Data items:
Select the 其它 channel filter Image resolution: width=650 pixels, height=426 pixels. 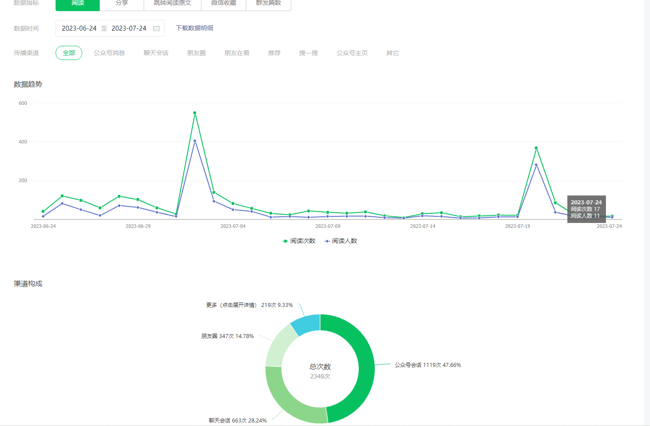(393, 53)
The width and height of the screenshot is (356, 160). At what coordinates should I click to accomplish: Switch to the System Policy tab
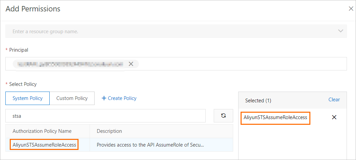click(x=28, y=98)
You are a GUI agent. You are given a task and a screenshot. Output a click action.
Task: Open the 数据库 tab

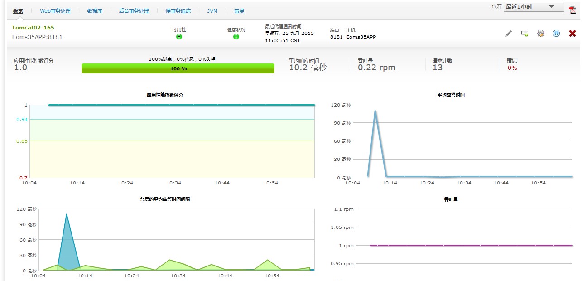pos(95,11)
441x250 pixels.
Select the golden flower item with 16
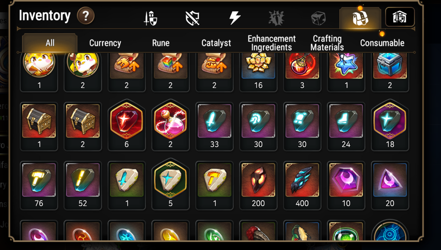[x=258, y=72]
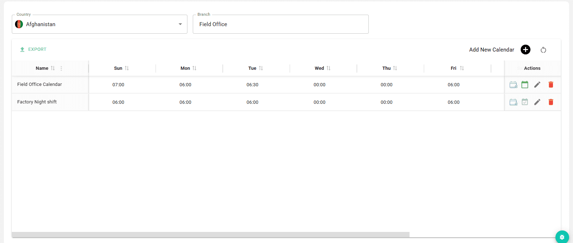Click the calendar checkmark icon for Factory Night shift
This screenshot has width=573, height=243.
coord(525,102)
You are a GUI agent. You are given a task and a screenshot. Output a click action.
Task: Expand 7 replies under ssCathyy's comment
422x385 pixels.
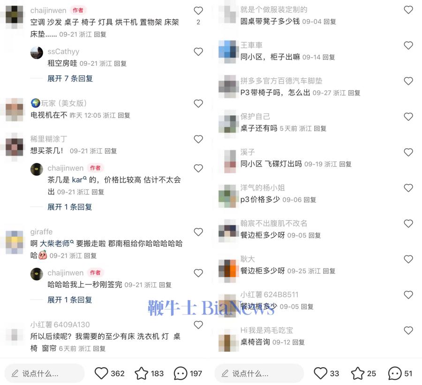click(x=70, y=78)
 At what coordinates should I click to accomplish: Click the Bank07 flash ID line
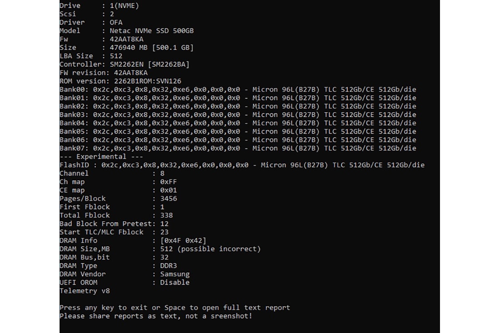(238, 148)
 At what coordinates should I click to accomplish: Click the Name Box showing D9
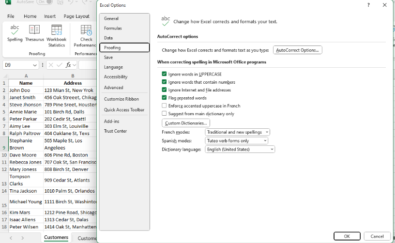coord(17,65)
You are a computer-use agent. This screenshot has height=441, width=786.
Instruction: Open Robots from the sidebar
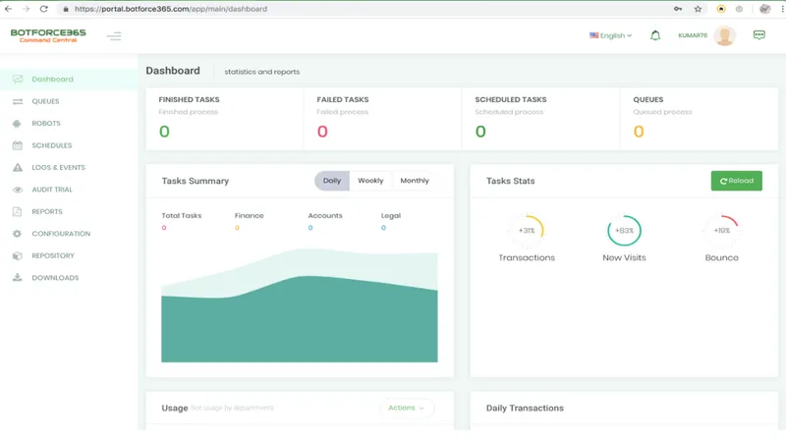pos(46,124)
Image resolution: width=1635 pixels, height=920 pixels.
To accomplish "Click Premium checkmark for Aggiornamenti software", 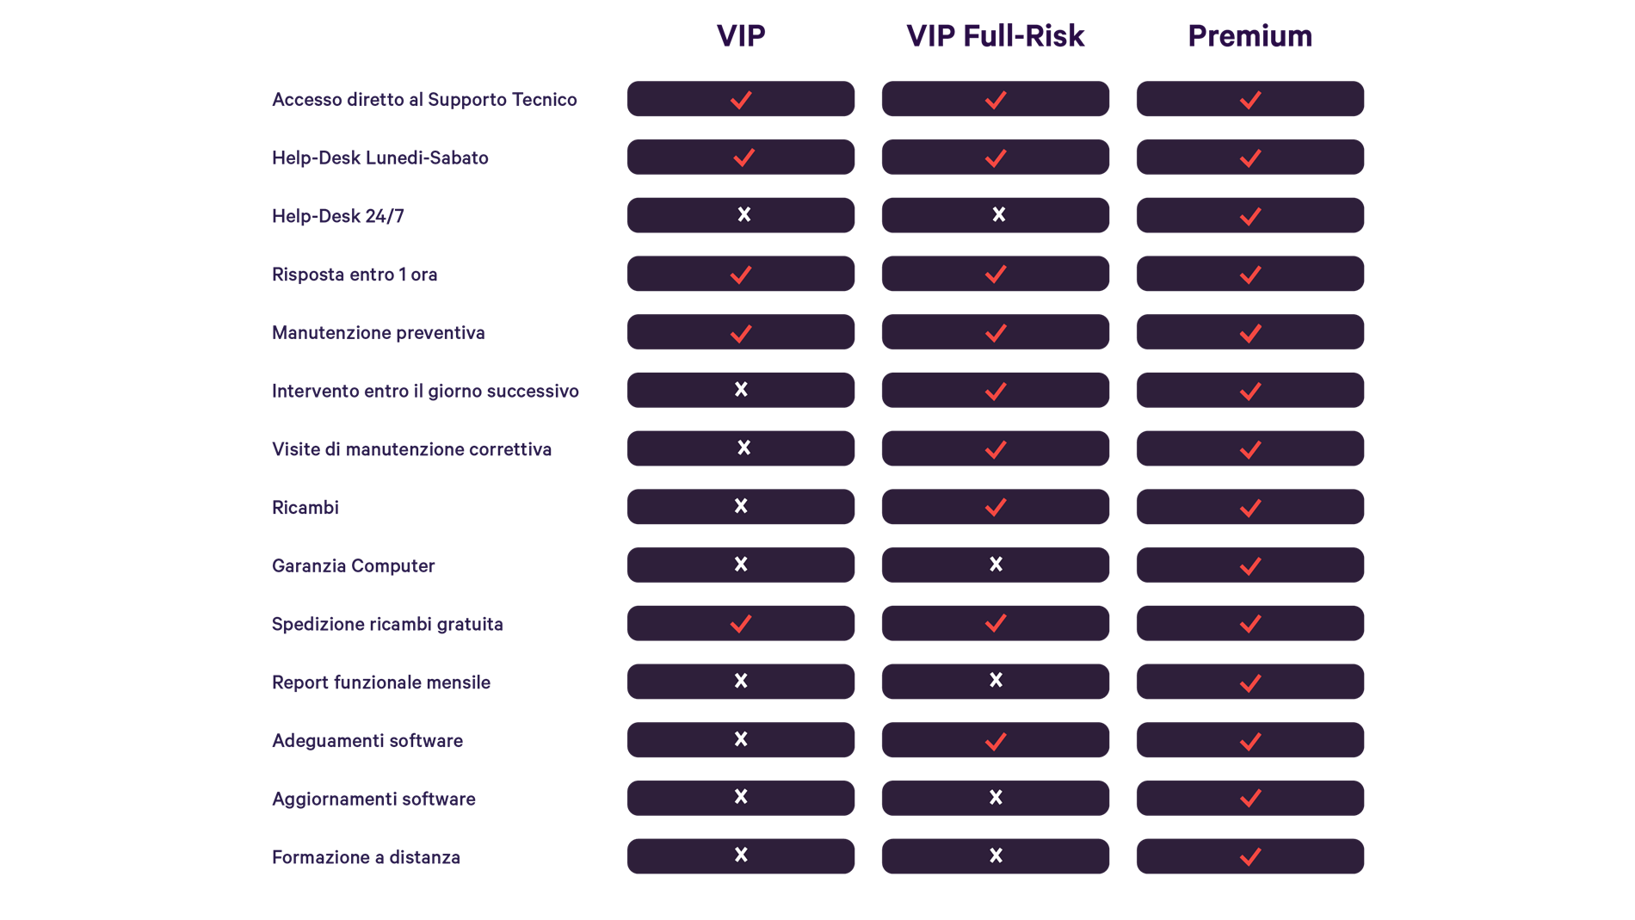I will pyautogui.click(x=1250, y=798).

• TASK BRIEF
Take the entries above and copy exactly the lines starting at the one with "The width and" and ending at the one with "Image resolution: width=1635"; nothing outside that span, and no pictures.

• THE ANSWER
The width and height of the screenshot is (356, 160). At what coordinates should I click to accomplish: Switch to the System Policy tab
click(x=28, y=98)
You are a GUI agent. You are given a task and a screenshot. Output a click action.
Task: Open the 数据库 tab

pos(95,11)
441x250 pixels.
Select the golden flower item with 16
[x=258, y=72]
Click the calendar checkmark icon for Factory Night shift
This screenshot has width=573, height=243.
coord(525,102)
You are a GUI agent. You are given a task and a screenshot. Output a click action.
Task: Expand 7 replies under ssCathyy's comment
422x385 pixels.
click(x=70, y=78)
 At what coordinates should I click to accomplish: Click the Bank07 flash ID line
(238, 148)
 At what coordinates should I click to accomplish: Click the Name Box showing D9
coord(17,65)
You are a computer-use agent. This screenshot has height=441, width=786.
Instruction: Open Robots from the sidebar
pos(46,124)
Image resolution: width=1635 pixels, height=920 pixels.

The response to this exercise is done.